**WORK INSTRUCTION**
Search the entries for the word "computer" and copy each line that has it.

**SOURCE MATERIAL**
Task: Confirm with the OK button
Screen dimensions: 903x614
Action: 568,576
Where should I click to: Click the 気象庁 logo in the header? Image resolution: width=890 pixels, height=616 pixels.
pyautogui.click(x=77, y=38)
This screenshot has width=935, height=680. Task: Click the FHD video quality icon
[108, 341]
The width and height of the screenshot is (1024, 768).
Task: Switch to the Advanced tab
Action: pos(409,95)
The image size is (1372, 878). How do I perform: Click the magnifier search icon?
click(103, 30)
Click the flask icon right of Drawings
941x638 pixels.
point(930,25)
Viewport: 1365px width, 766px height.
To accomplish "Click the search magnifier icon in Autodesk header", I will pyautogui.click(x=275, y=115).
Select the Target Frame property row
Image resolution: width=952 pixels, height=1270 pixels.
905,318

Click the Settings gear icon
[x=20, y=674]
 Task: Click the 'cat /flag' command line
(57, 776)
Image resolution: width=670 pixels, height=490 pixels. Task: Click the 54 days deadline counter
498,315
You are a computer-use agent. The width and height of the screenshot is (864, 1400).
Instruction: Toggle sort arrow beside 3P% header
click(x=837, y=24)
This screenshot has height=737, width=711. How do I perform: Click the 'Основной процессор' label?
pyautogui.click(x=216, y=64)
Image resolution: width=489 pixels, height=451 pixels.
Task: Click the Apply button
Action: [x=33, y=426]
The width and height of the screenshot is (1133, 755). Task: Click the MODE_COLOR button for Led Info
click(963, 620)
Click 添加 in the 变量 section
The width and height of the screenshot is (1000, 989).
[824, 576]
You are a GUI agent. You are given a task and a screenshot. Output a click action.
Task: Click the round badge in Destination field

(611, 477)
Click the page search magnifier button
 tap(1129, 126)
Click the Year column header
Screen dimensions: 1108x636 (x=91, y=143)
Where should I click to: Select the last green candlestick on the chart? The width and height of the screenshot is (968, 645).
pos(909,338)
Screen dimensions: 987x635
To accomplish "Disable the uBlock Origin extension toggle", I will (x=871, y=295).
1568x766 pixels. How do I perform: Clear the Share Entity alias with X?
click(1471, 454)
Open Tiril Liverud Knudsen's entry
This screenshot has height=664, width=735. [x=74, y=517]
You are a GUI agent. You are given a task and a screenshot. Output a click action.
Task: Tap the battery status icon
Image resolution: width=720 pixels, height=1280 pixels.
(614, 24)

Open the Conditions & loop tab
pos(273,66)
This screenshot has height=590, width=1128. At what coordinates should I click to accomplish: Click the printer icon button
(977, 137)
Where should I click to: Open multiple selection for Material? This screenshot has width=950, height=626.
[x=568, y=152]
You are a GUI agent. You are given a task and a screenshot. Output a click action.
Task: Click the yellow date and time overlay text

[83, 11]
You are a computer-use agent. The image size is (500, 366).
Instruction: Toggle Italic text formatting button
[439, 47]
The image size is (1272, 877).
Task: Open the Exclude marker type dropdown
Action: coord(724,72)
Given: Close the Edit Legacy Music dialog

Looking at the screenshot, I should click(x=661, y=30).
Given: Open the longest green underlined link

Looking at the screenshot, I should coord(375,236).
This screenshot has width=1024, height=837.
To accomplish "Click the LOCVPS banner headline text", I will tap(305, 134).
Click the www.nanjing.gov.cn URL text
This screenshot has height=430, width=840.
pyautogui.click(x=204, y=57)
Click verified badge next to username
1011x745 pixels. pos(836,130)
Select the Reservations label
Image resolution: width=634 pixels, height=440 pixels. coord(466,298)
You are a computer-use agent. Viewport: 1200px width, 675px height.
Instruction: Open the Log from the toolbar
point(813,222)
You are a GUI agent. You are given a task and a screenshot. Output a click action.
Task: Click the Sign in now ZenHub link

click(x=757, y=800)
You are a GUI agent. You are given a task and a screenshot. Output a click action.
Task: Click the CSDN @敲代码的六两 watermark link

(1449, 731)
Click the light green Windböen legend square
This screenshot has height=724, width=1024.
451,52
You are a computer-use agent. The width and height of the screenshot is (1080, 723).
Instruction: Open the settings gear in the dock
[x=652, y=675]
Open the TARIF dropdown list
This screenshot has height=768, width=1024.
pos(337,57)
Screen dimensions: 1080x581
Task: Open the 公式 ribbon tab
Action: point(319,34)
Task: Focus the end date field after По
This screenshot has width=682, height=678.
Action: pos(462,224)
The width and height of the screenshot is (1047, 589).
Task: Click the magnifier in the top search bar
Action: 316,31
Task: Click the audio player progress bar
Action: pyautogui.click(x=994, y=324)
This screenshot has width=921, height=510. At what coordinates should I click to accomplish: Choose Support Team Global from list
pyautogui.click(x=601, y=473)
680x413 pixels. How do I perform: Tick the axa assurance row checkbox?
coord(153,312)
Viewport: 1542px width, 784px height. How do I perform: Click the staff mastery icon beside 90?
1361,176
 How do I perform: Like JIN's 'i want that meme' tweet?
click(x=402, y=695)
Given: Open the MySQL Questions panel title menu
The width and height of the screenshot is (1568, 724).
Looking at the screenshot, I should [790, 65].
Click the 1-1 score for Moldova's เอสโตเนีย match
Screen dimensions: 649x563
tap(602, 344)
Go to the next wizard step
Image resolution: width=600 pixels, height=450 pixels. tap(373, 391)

**SOLUTION FOR THIS PROBLEM**
You are a computer-use agent. The width and height of the screenshot is (864, 1400).
You are a computer-use agent. The image size is (500, 366).
You are a computer-use agent. Viewport: 1200px width, 675px height.
You are a computer-use agent. The width and height of the screenshot is (1080, 723).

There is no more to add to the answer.